=== MATERIAL FOR THE TASK ===

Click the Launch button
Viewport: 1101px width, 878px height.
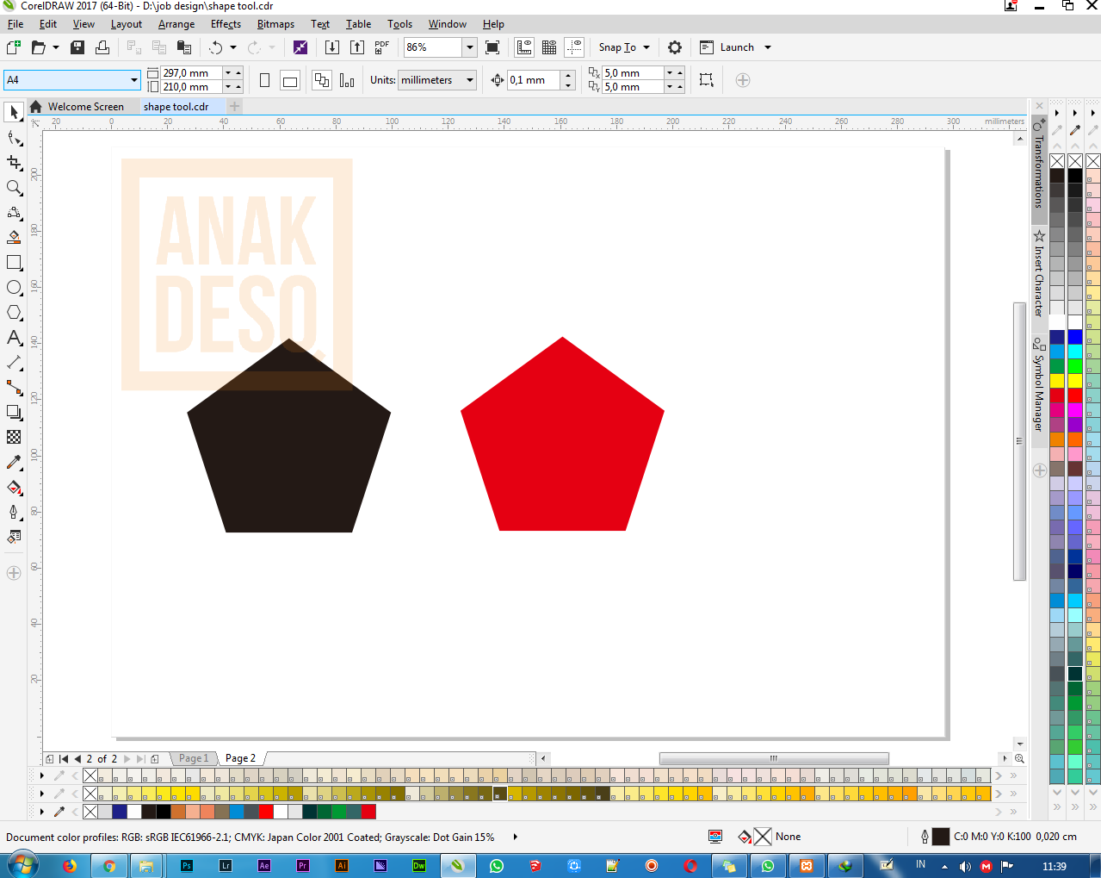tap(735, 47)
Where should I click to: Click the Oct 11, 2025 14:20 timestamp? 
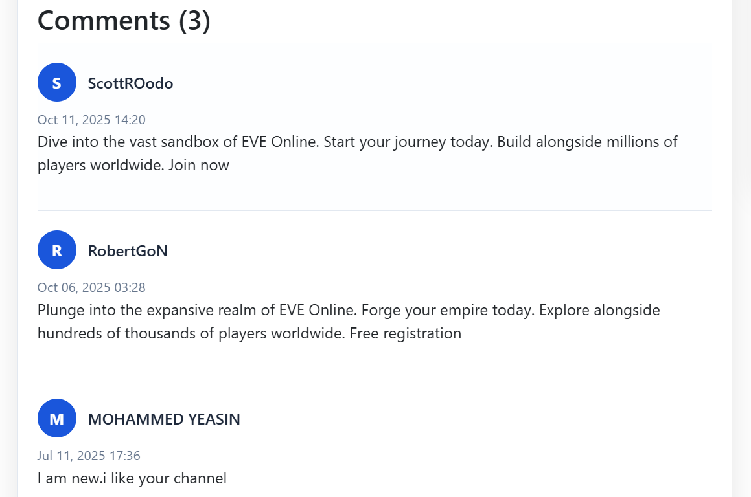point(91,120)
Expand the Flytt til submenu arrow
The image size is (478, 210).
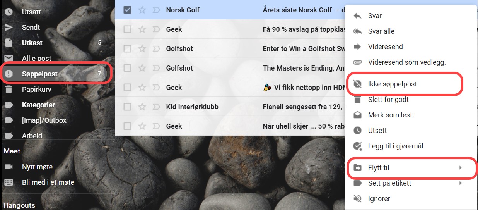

===

* WORK INSTRUCTIONS
Starting with the line that contains "Viewport: 1101px width, 878px height.", reproduce every line to the end of the material above, both end lines included, exactly and with no pictures.

* TASK OUTPUT
Viewport: 1101px width, 878px height.
tap(735, 47)
Where should I click to: Click the Oct 11, 2025 14:20 timestamp? 
point(91,120)
Expand the Flytt til submenu arrow
The image size is (478, 210).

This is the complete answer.